WHAT IS NEEDED:
Nothing outside the range below should be printed. Output exactly the lines from the line with "The width and height of the screenshot is (615, 364)." to the line with "Click the connection", both included.

DATA SECTION:
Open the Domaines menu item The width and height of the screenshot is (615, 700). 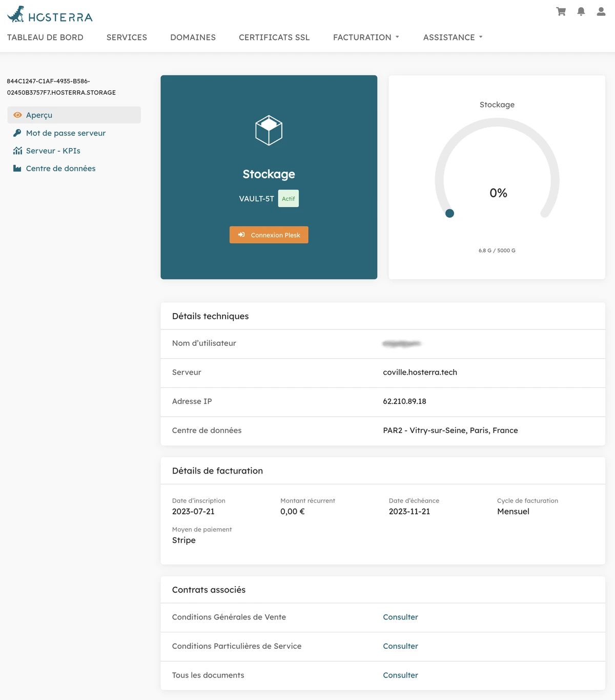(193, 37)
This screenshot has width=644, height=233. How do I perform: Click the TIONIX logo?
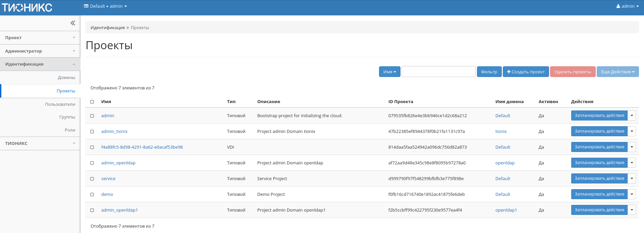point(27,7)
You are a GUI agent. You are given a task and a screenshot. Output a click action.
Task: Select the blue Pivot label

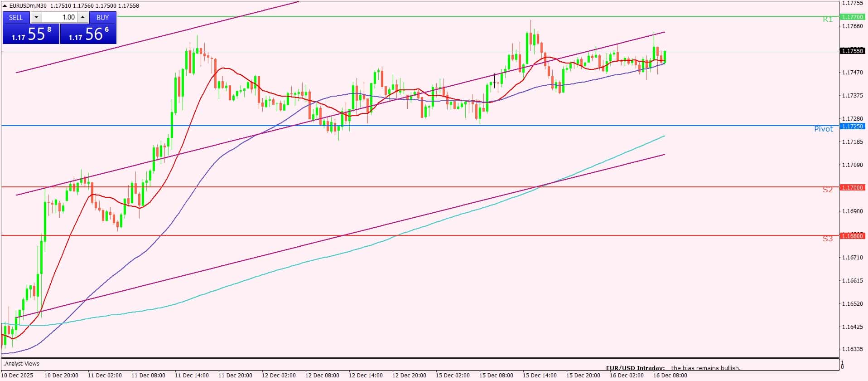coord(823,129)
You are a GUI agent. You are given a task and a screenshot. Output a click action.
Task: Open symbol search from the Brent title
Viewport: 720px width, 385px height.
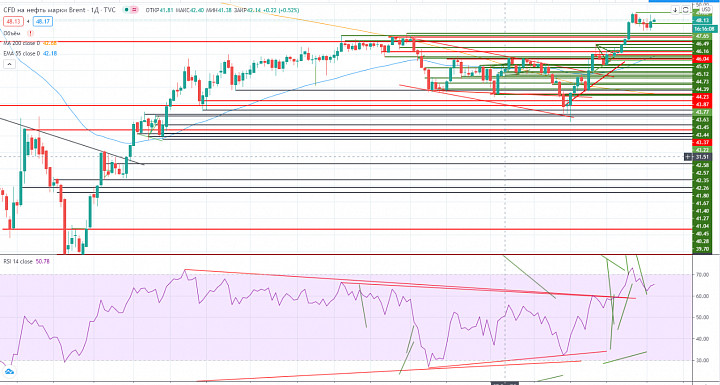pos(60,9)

---

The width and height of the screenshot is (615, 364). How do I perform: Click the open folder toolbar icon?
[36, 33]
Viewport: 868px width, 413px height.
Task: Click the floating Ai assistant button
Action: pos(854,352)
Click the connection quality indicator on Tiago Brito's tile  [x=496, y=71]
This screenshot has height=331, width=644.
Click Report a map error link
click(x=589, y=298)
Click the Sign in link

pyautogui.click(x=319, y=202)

RESULT OF THE EXERCISE:
The width and height of the screenshot is (615, 364). How do I perform: Click the open folder toolbar icon?
[36, 33]
Viewport: 868px width, 413px height.
Task: Click the floating Ai assistant button
Action: pos(854,352)
Click the connection quality indicator on Tiago Brito's tile  [x=496, y=71]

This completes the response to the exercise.